Johnson Pool & Spa’s Ogston has a background working for big-box retailers where he learned the value of departmentalizing. Why not take the same approach to pool maintenance?

That’s how the firm came to have a service department and a repair department. The service side has 11 employees; repair, five. The company implemented the change a little over a year ago and it hasn’t looked back since.

“By doing that, you have people who are specialists in these areas,” Ogston says. “I know everybody can kind of do everything, but if that’s all they’re working on, we’re the top-of-the-top in that area.”

It also makes sense from a logistics standpoint. Pool service should be fairly routine if a tech is to hit all of his or her scheduled stops. You don’t want them to get hung up on a three-hour repair job.

“When you have guys cleaning pools and doing repairs, I think you’re asking too much of them, and they can’t really do a good job with either one,” says Javier Payan, owner of Payan Pool Service in San Diego. In addition to letting his employees do what they’re best at — service or repairs — Payan also stresses that they pace themselves. That’s why he caps off their work load at 13 pools a day. He emphasizes quality over quantity.

Companies that properly designate tasks run smoother. That’s been E-Konomy Pool’s experience. Owners Steve and Bill DeCook didn’t want their service technicians fussing with the fleet. That’s why they have a separate division devoted to maintaining the Tucson, Ariz. firm’s vehicles. These employees are responsible for tuning up, fueling and loading all equipment and chemicals. Techs return trucks to headquarters at the end of the day.

“A lot of people today try to breed the generalist,” Karamonal says. And that’s one of the biggest missteps a pool firm can make.
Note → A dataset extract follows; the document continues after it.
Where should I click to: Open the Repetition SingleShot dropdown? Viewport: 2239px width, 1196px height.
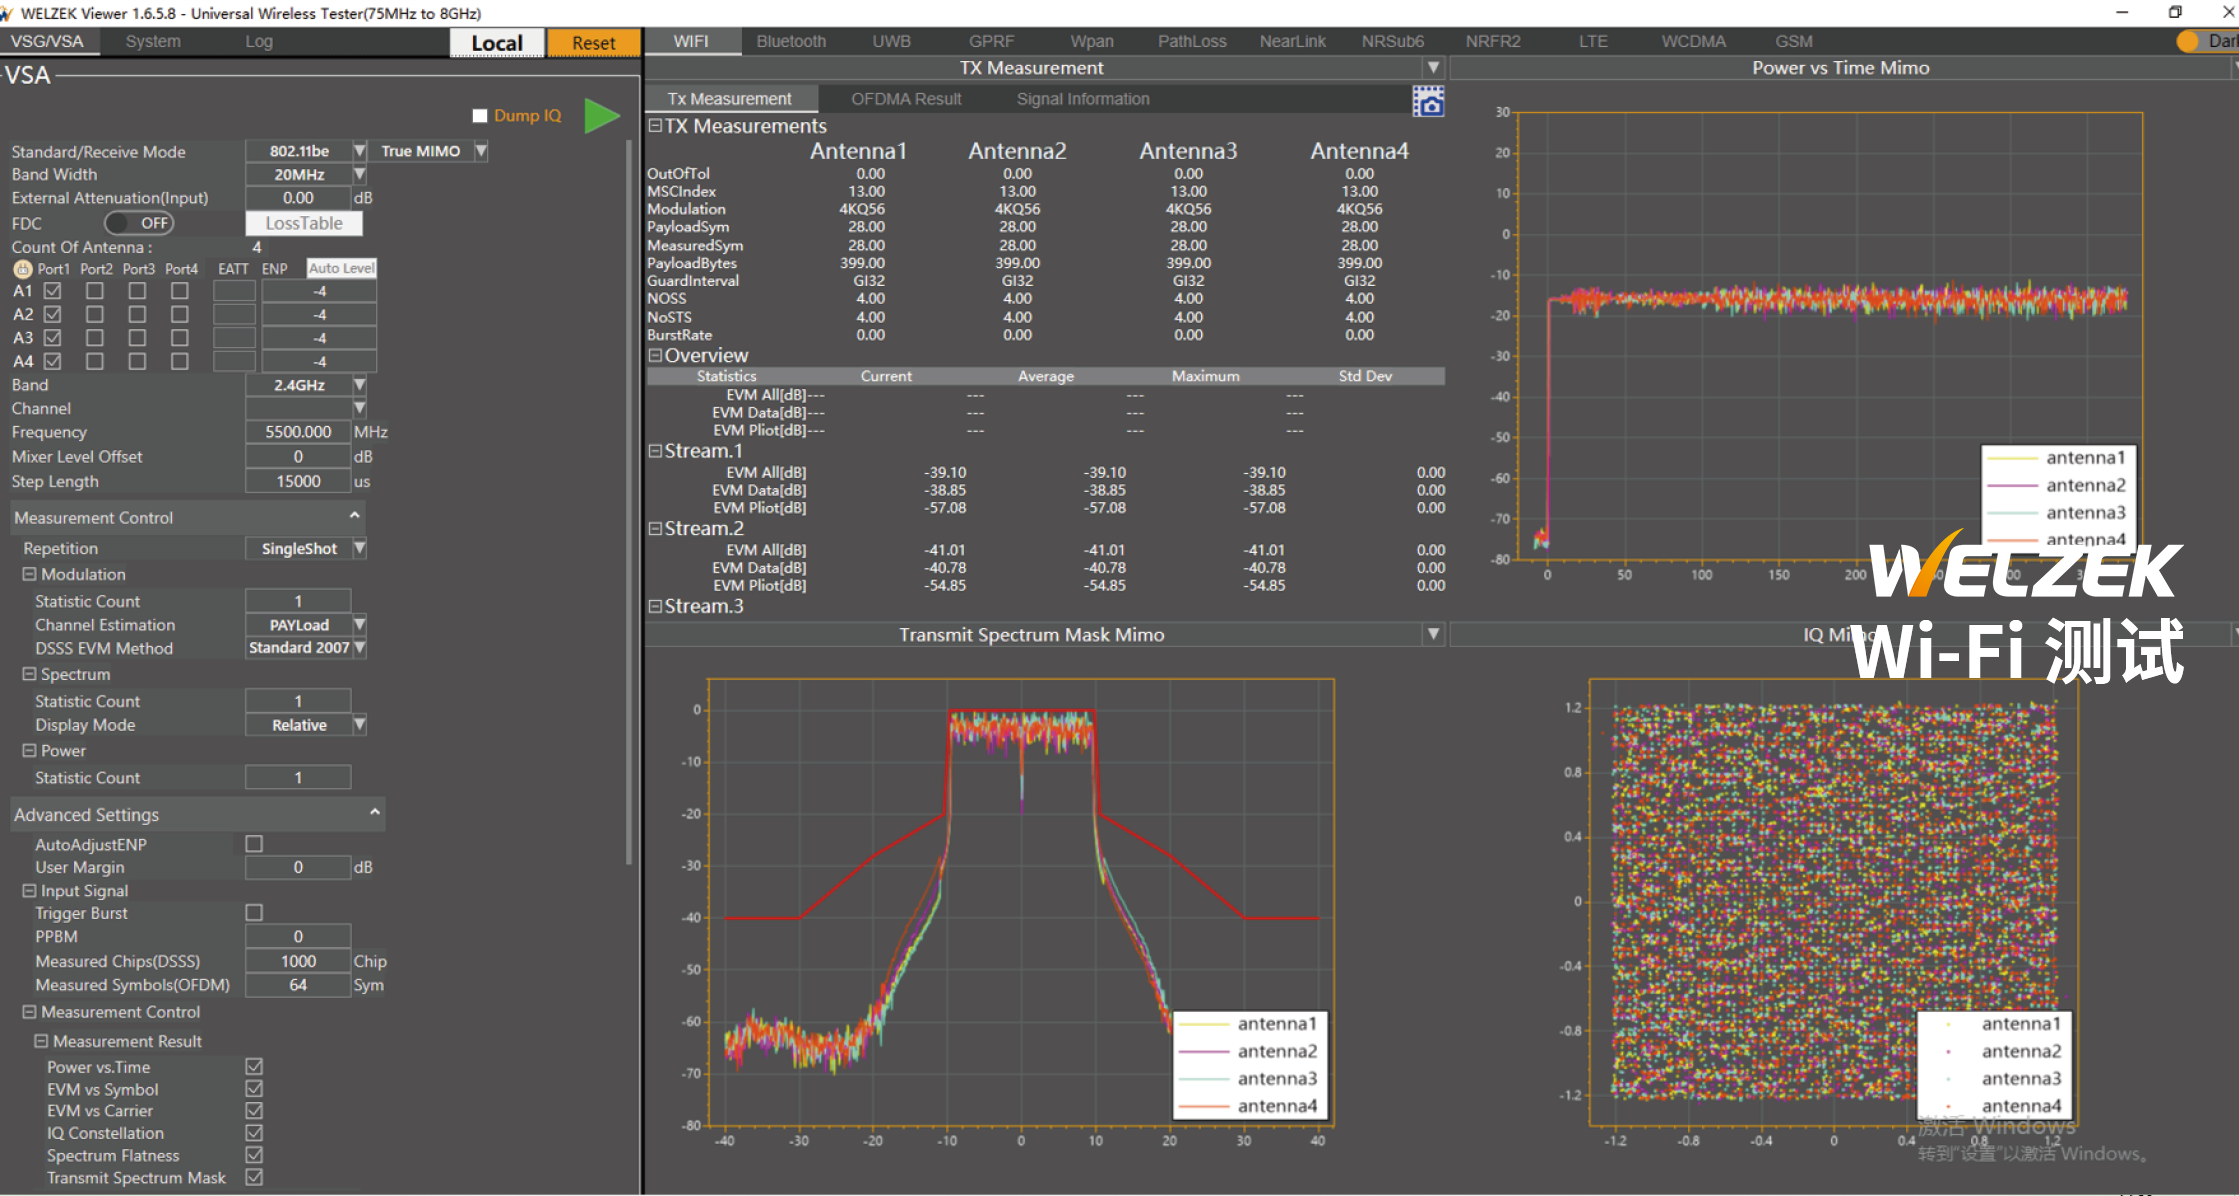pos(359,548)

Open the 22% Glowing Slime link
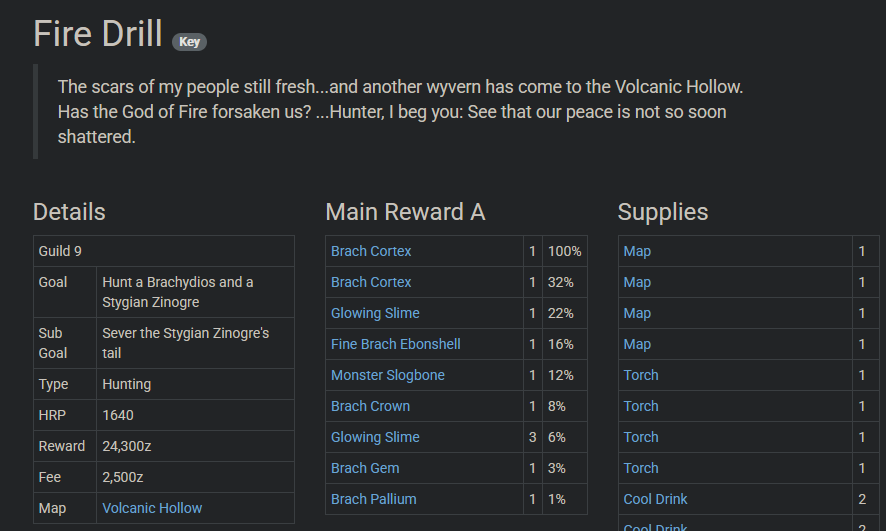[375, 313]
That’s why he encourages a company culture that places a value on continued education. “I would highly recommend, if you want to be an efficient company, you send your folks to get those certifications,” he says.

Closing the gap

A gap analysis compares your department’s current level of productivity with its potential for optimal performance. It may sound like MBA mumbo-jumbo, but it can be an effective way to identify your business’ weak spots.
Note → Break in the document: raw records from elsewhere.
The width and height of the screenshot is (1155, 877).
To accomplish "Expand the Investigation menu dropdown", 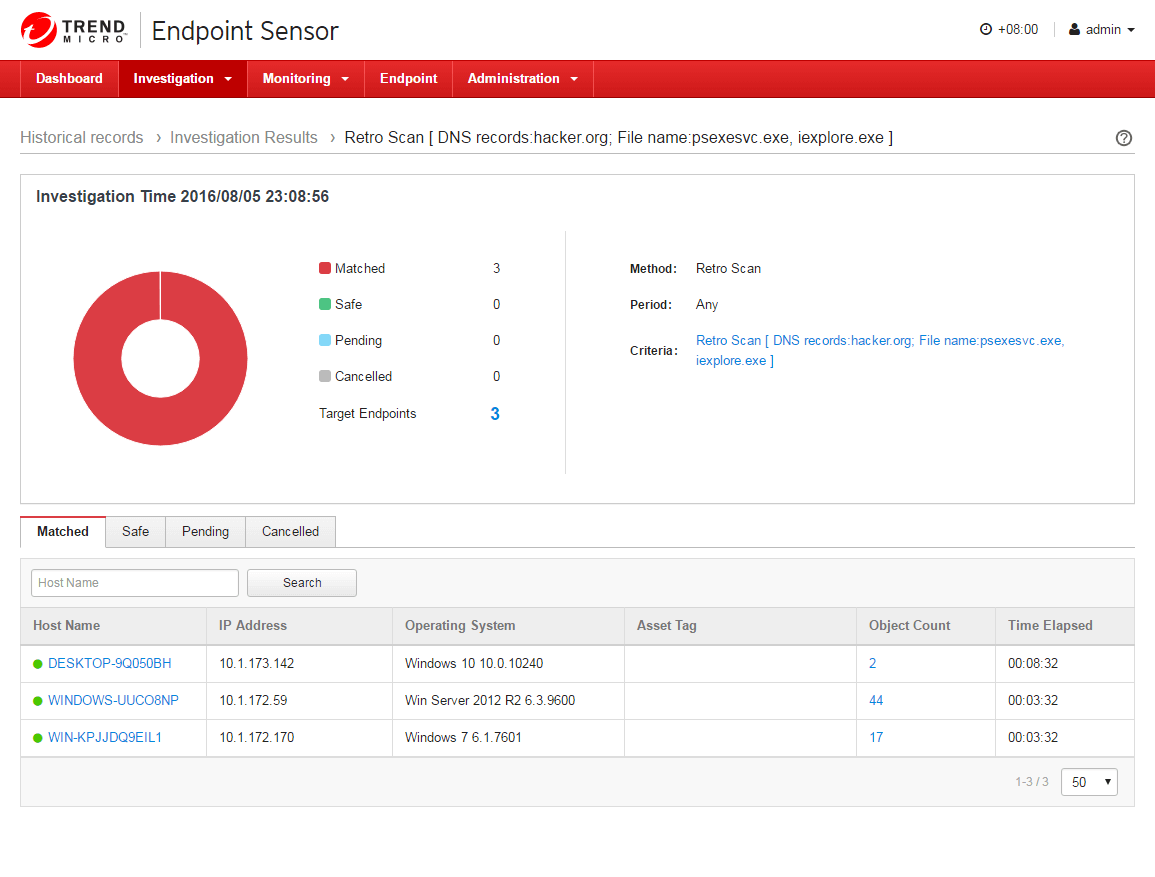I will coord(182,79).
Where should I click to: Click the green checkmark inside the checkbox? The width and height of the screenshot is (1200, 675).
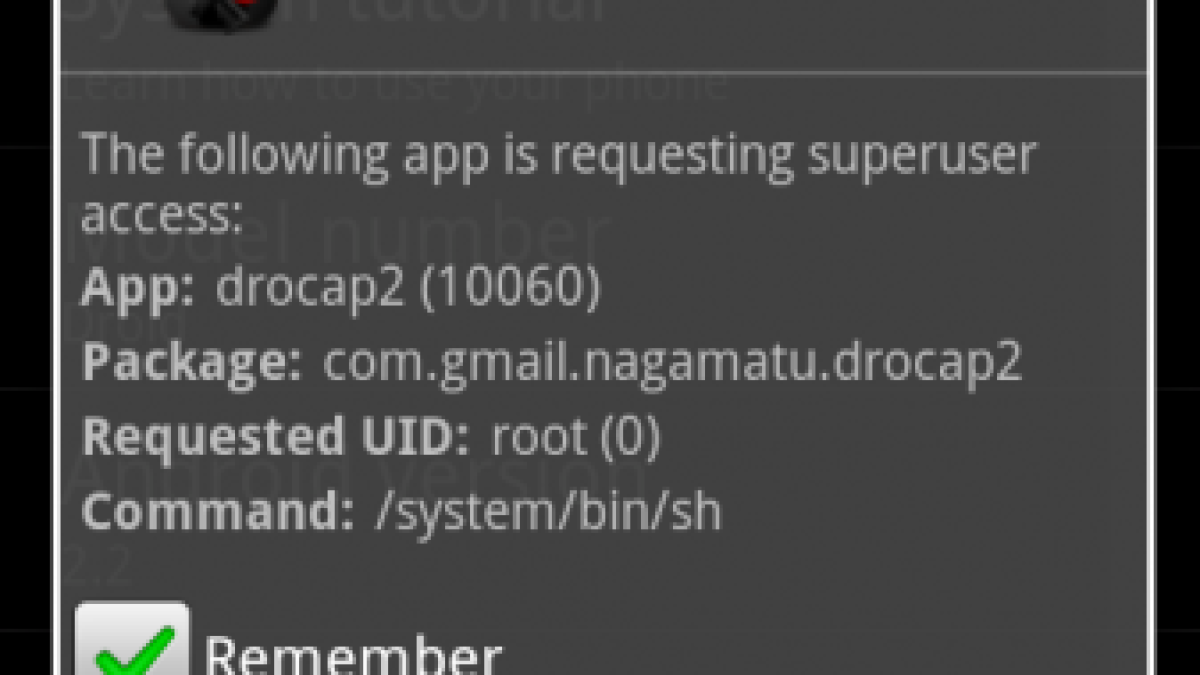pos(134,650)
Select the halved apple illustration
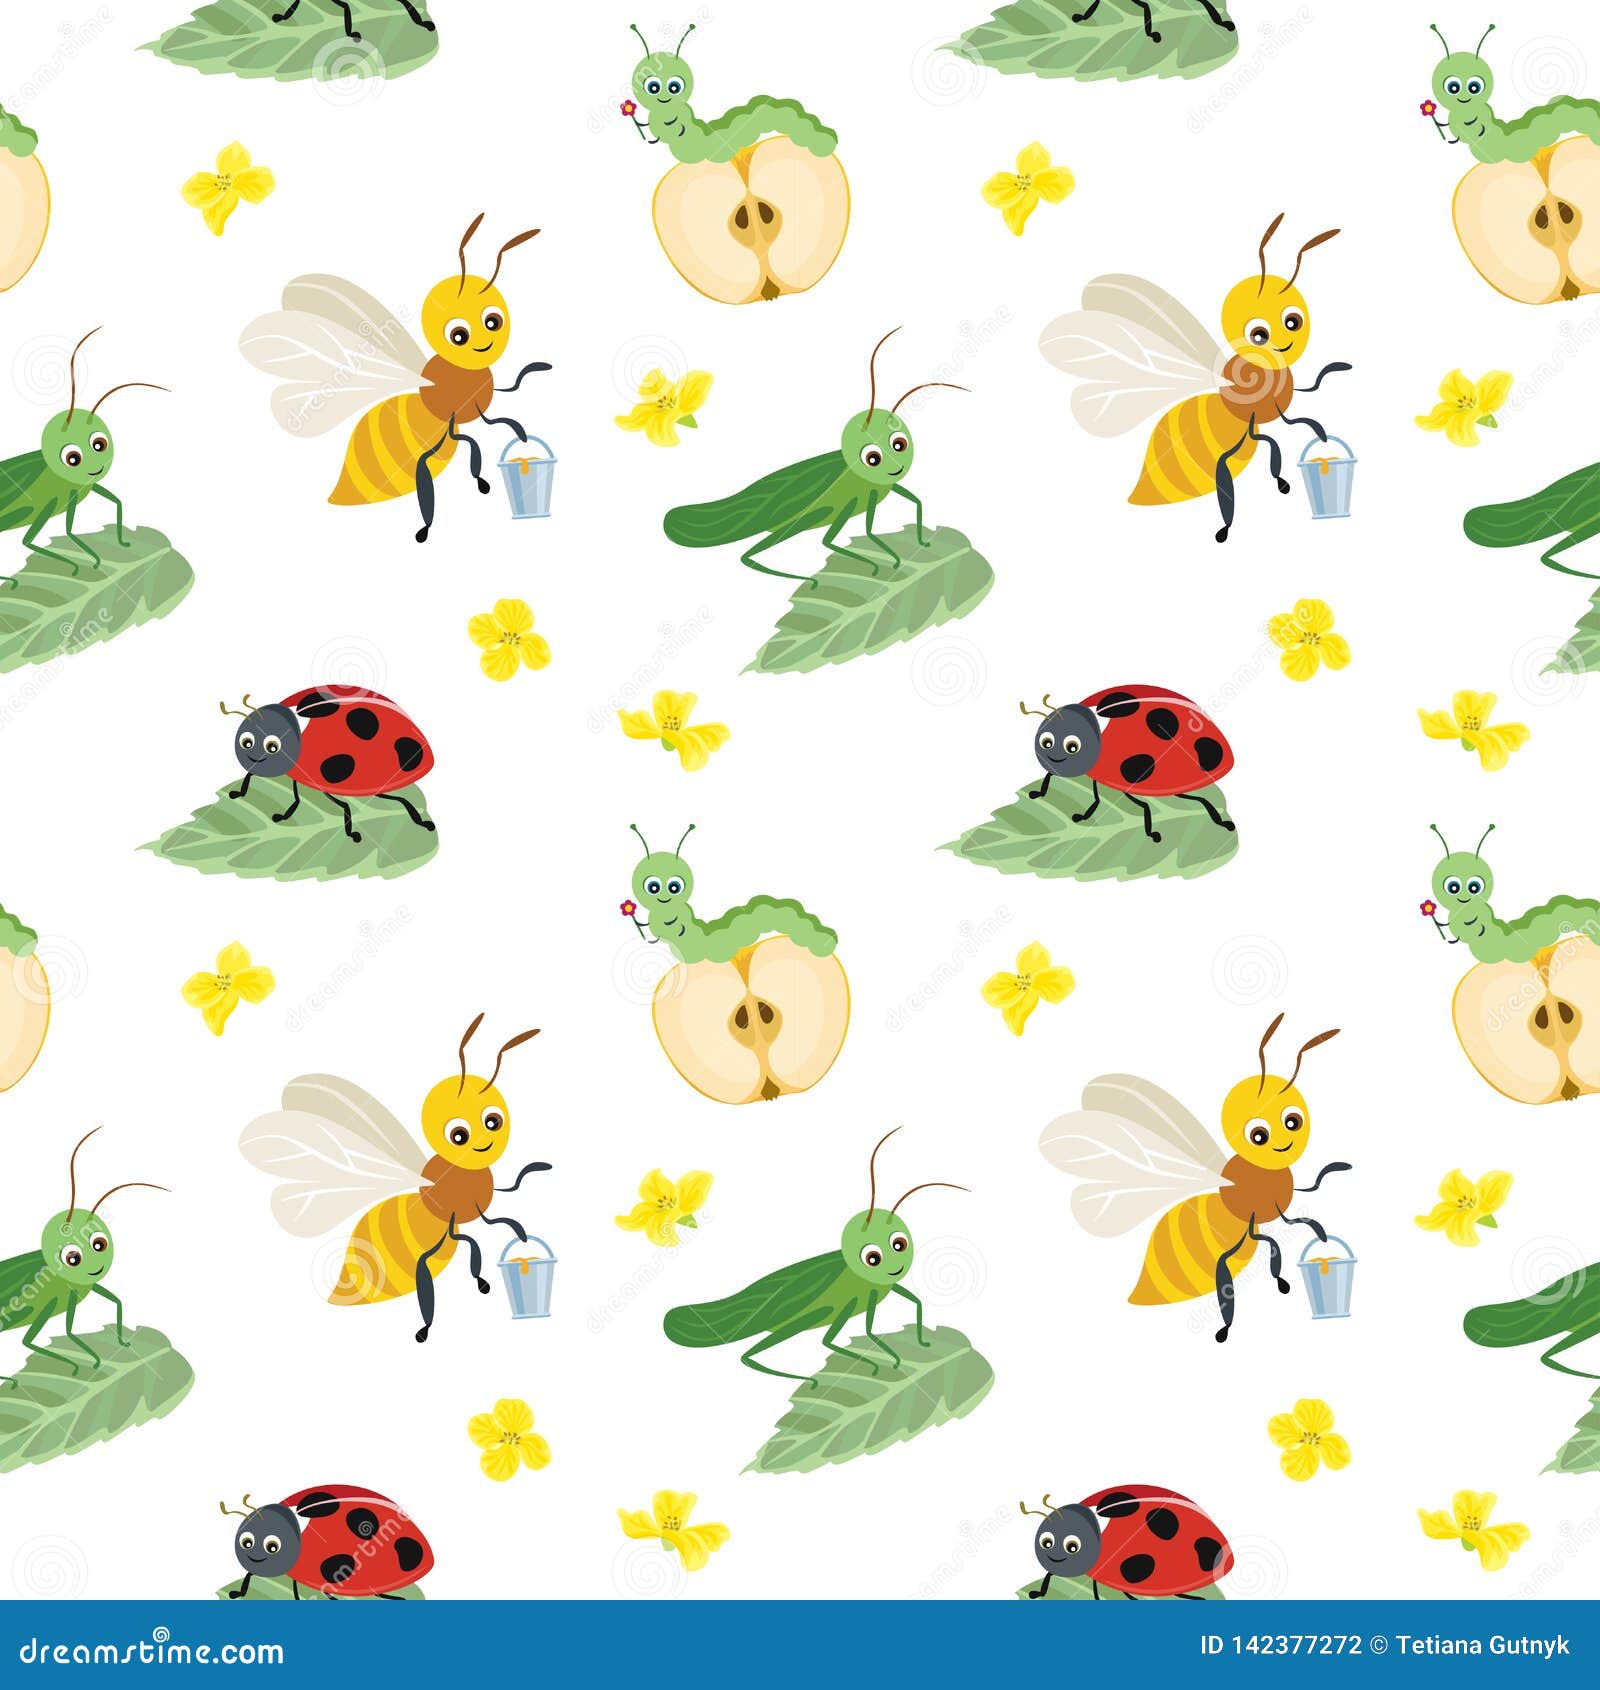Viewport: 1600px width, 1690px height. point(755,225)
Here’s how it works: Have your employees, from managers to entry level staff, fill out a questionnaire. Because they’re asked to remain anonymous, you’ll, hopefully, get some honest answers about how much time they spend on certain tasks and their attitude toward safety.

Compare those findings with your desired outcome and you’ll likely notice some problem areas.

What then?

“Just start with the greatest inefficiency that you can find and make small changes,” suggests Jason Karamanol, a risk control consulting director with commercial insurance provider CNA. “If you can change your company’s operation even in a small way, five or 10 percent, that’s a great start and the effect will snowball.”